## HOW TO COMPLETE THIS TASK
Please give an exact transcription of the lines below, from the one that contains "Click the 网站标识码 3300000139 text" to the very last, with no other lines.

DATA SHOWN START

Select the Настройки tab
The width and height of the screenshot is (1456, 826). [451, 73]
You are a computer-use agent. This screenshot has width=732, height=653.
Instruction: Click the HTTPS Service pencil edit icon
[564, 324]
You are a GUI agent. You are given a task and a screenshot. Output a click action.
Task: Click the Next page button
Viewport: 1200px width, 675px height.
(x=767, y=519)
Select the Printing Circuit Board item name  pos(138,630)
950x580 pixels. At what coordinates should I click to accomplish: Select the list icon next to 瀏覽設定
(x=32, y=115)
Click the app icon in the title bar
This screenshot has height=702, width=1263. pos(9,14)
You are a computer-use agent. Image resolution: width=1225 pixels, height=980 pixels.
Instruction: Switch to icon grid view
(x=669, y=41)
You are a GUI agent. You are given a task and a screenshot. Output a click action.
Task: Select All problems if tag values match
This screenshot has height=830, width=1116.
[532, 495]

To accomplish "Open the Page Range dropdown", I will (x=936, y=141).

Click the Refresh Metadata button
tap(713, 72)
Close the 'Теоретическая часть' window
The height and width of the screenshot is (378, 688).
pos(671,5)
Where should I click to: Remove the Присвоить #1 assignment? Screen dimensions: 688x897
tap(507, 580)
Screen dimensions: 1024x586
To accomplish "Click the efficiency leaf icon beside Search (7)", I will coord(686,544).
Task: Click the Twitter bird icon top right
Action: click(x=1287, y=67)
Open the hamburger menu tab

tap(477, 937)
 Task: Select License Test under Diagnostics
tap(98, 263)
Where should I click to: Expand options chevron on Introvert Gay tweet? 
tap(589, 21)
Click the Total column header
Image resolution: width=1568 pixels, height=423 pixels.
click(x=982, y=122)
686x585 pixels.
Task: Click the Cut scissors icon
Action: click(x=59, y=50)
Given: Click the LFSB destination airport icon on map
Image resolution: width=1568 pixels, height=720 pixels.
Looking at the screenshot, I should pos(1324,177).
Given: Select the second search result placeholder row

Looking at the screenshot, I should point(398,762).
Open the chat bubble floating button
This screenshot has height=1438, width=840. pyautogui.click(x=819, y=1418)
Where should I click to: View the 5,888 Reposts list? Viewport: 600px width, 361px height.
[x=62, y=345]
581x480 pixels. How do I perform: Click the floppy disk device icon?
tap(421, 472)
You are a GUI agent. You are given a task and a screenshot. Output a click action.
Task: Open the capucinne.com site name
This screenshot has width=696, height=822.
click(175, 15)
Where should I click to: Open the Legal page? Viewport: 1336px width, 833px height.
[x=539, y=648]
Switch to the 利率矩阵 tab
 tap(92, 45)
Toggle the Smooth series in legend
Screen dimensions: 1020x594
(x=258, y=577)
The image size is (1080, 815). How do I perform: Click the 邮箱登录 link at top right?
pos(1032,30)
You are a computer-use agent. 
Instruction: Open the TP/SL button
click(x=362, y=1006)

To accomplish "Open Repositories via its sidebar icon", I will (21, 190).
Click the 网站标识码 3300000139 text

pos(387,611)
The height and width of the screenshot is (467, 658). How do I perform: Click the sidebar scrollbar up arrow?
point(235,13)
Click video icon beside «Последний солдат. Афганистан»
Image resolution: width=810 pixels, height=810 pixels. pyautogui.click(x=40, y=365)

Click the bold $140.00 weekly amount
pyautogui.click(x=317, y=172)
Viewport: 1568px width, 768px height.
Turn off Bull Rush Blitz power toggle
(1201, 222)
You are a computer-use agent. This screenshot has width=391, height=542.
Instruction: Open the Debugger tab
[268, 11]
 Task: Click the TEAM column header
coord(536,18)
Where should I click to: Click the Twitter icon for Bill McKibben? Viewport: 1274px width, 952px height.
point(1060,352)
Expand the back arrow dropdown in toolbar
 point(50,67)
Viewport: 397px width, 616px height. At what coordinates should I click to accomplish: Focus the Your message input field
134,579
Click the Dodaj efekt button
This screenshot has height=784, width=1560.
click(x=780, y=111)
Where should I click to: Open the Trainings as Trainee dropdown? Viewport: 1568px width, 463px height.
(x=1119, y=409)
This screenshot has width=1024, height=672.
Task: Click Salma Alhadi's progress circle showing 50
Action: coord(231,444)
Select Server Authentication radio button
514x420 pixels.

DATA SHOWN END

## TASK RESULT
Click the 网站标识码 3300000139 text

pos(387,611)
The height and width of the screenshot is (467, 658). How do I perform: Click the sidebar scrollbar up arrow?
point(235,13)
Click video icon beside «Последний солдат. Афганистан»
Image resolution: width=810 pixels, height=810 pixels. pyautogui.click(x=40, y=365)

Click the bold $140.00 weekly amount
pyautogui.click(x=317, y=172)
Viewport: 1568px width, 768px height.
Turn off Bull Rush Blitz power toggle
(1201, 222)
You are a computer-use agent. This screenshot has width=391, height=542.
Instruction: Open the Debugger tab
[268, 11]
 Task: Click the TEAM column header
coord(536,18)
Where should I click to: Click the Twitter icon for Bill McKibben? Viewport: 1274px width, 952px height.
point(1060,352)
Expand the back arrow dropdown in toolbar
 point(50,67)
Viewport: 397px width, 616px height. At what coordinates should I click to accomplish: Focus the Your message input field
134,579
Click the Dodaj efekt button
This screenshot has height=784, width=1560.
click(x=780, y=111)
Where should I click to: Open the Trainings as Trainee dropdown? Viewport: 1568px width, 463px height.
(x=1119, y=409)
This screenshot has width=1024, height=672.
Task: Click Salma Alhadi's progress circle showing 50
Action: coord(231,444)
Select Server Authentication radio button
514x420 pixels.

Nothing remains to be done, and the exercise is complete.